Llega un aniversario más de la fundación de La Habana. Toca celebrarlo, como cada 16 de noviembre, aunque la ceiba de El Templete aun no esté robustecida como debiera, a pesar de las lomas de deshechos que pululan por cada esquina, y olvidando por un instante el deterioro de nuestras calles que obliga a caminar mirando al suelo, como si estuviéramos en penitencia.
La dama que arriba a su quinientos cuatro cumpleaños, muestra su característica fundamental, que es la tenacidad, ante lo cual hacemos reverencias. La Habana, con sus parques tomados por el asalto de vendedores de todo tipo, tercamente sigue bella, porque no se deja vencer, porque sabe que cada mañana sus arterias estarán despojadas del intento por convertir cada plaza en un comercio, y se empeña en continuar siendo la mujer elegante que nació a la sombra de un árbol.
Cobijada por el amor de los isleños que somos, la ciudad, con una terquedad admirable, tolera que se construyan hoteles que algún día, con suerte, les darán cierto alivio a sus infinitas necesidades, aunque en lo inmediato resulten agresivamente insultantes.
La Habana se mantiene erguida, compartiendo su dignidad entre las nuevas moles que surgen, y las edificaciones cuarteadas, brutalmente en estropicio, entre deshechos y flores, entre lo sucio, lo malo y lo feo, que sin embargo, no logra opacar ni el beneplácito del mar, ni el consuelo que ofrecen las arboledas que la habitan, ni el fabuloso eclecticismo de su arquitectura indefinible.
Lo que un estudioso llamó “la habanidad esencial” se conserva intacta, tenaz, inmutable.

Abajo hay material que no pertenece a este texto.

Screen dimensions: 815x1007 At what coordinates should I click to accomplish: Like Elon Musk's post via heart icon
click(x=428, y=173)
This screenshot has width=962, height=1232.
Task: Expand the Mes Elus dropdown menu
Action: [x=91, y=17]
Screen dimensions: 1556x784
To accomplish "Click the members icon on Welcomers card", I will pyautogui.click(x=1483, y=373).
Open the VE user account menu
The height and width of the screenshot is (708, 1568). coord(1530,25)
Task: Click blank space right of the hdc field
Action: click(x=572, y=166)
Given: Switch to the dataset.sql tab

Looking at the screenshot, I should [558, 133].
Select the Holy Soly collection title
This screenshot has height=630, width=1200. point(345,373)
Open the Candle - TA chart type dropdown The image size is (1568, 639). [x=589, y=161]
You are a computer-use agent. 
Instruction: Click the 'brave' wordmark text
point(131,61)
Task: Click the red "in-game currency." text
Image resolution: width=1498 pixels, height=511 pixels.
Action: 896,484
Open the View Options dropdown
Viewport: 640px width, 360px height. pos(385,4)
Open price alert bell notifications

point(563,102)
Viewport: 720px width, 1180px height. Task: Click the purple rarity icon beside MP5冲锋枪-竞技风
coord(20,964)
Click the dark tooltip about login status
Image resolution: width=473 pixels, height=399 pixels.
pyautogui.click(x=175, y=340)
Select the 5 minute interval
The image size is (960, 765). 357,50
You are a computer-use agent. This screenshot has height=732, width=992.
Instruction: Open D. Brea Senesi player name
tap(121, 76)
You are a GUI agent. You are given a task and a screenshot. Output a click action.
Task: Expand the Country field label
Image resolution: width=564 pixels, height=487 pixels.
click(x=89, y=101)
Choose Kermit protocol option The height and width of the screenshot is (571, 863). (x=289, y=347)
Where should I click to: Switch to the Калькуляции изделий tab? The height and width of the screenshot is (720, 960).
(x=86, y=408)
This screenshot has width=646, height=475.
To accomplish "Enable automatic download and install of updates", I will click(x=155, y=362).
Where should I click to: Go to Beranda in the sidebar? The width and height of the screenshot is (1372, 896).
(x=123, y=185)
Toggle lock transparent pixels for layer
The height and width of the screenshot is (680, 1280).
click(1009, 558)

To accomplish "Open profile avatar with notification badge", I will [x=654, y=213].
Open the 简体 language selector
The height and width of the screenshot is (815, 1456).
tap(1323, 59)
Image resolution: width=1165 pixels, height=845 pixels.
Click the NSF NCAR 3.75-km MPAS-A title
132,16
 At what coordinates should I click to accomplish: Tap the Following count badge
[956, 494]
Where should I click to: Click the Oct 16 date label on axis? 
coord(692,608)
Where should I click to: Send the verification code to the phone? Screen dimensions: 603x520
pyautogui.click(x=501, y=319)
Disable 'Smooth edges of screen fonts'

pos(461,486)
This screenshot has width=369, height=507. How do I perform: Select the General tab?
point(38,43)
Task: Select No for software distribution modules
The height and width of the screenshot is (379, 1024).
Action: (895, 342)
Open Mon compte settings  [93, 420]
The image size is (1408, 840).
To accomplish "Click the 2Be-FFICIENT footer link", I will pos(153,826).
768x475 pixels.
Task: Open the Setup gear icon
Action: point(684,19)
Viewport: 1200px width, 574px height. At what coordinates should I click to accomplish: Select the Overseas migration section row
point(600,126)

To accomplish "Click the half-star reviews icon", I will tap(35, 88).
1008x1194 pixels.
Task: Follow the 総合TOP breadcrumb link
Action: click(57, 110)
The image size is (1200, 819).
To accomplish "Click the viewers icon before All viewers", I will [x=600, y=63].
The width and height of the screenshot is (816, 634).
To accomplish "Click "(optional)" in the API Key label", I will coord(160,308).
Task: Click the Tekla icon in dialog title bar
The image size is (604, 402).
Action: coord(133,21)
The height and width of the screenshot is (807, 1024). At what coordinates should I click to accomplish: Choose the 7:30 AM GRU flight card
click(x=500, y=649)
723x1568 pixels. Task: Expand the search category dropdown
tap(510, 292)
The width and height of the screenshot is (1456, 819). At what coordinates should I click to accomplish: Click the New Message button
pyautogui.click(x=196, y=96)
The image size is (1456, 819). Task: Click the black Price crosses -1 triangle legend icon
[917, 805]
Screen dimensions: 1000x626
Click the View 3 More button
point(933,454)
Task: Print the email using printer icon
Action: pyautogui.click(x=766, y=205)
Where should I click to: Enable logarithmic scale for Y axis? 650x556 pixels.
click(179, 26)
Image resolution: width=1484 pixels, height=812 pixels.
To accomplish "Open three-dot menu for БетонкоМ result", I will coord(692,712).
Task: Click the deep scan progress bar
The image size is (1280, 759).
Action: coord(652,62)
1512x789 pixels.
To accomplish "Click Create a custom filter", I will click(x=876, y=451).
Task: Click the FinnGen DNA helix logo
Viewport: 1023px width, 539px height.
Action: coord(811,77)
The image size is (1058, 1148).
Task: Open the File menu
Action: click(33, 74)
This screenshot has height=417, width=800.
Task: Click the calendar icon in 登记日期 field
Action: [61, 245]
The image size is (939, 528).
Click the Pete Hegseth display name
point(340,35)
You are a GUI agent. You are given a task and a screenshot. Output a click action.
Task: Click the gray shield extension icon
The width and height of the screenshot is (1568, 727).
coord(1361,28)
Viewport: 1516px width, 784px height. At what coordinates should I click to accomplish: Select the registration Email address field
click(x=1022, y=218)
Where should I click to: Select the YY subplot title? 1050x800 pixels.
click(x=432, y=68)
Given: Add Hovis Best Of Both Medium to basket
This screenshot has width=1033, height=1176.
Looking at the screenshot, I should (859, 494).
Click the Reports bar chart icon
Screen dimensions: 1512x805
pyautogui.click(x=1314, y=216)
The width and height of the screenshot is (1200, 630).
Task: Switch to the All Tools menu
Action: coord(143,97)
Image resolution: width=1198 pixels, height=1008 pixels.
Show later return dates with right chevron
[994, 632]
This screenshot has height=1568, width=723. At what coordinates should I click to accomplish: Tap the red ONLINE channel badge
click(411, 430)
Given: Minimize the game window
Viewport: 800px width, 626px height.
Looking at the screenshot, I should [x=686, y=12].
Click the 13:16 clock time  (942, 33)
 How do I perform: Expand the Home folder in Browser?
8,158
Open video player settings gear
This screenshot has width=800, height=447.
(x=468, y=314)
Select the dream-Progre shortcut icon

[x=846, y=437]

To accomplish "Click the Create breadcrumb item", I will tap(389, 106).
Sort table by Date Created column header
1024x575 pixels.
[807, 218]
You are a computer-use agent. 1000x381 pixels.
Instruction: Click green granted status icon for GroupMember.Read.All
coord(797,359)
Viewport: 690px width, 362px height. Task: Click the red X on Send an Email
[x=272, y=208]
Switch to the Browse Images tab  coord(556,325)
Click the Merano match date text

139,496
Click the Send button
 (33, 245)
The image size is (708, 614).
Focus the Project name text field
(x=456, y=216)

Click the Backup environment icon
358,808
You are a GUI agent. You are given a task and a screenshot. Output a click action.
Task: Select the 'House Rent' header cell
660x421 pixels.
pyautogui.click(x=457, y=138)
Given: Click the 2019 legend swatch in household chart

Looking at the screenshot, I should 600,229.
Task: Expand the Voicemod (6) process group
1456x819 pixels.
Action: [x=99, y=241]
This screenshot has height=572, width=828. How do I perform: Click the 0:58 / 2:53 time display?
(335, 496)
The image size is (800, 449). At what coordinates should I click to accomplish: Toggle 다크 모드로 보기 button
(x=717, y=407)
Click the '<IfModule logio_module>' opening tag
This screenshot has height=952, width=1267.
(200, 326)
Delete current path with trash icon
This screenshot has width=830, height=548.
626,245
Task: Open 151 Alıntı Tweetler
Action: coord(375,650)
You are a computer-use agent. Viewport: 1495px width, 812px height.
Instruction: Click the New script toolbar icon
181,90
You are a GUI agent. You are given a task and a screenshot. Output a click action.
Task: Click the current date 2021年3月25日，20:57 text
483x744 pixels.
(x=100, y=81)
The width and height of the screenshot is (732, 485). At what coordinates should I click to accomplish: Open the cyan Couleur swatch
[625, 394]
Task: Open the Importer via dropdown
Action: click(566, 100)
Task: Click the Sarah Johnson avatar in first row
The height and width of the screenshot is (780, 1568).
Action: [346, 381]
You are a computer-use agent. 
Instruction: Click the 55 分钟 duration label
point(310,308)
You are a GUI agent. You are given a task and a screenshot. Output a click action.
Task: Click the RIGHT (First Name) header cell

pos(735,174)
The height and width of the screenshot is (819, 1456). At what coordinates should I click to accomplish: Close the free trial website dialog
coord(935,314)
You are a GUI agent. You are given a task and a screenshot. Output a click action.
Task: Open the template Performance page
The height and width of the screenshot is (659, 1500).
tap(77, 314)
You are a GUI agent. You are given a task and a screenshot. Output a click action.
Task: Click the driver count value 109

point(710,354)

Caminar por La Habana es como viajar en el tiempo, es entrar y salir de un campo de batalla, es penetrar en una dimensión que por momentos nos parece nueva, y al cabo, resulta harto conocida.
Porque no existe una Habana, sino muchas, no un espacio único sino variopinto, no es algo que pueda señalarse con un dedo y decir “esta es”, sino un mapa intrincado y vasto, disímil, complejo, a punto de caer o al borde de estar naciendo.
Un torbellino que no cesa, y que sin embargo tiene raíces profundas, una mezcla rara de pintura nueva con óxido ancestral, un lugar decadente pero empecinado en subsistir: todo eso define el carácter de esta ciudad bañada por el misterioso mar que la contempla, aliviándole penas, sinsabores y miedos.
Todo lo que debemos al señor Eusebio Leal lo comprobamos al pasear por el casco antiguo, esa dignificación espléndida que es La Habana Vieja, eternamente antigua, descomunalmente bella, definitivamente inimitable.
Nada se le parece, nada la opaca, no existe forma de suplantar el placer de recorrer las plazas, penetrar los pórticos, sentarse en sus parques decimonónicos, refugiarse del sol bajo la fronda de su vegetación. Todo eso es posible en la parte más añosa de la ciudad que tanto amamos.
El Vedado, por su parte, en franco desdén por las zonas modernas adonde se mudaron los nuevos ricos de antaño, constituye otra demostración de la tenacidad habanera, sin que haya recibido ni de lejos algún empeño por ser reparado. Es un barrio protegido por la naturaleza, maltratado en sus construcciones bicentenarias, aunque erguido, señorial, majestuoso como su madre, La Habana.
Recorriendo estos extremos, la ciudad vieja y El Vedado, se respira el tono inmutable de la ciudad, a quien poco parece importarle la invasión de fenicios en sus parques, el estado medieval de su higiene, la procastinación de sus habitantes, que deja para un mañana que nunca llega, la imprescindible ayuda que necesita.
Somos culpables, responsables todos de ambas cuestiones: del abandono y del amor, de la inercia y de la admiración, de la suciedad y de aferrarnos a no poder vivir en otro sitio.
La Habana, como si fuera una diosa que nos contempla desde su trono celestial, está de cumpleaños, y aunque nos inclinamos para festejar su onomástico, desde lo más profundo de nuestra alma citadina, lo que realmente necesitamos es pedirle perdón.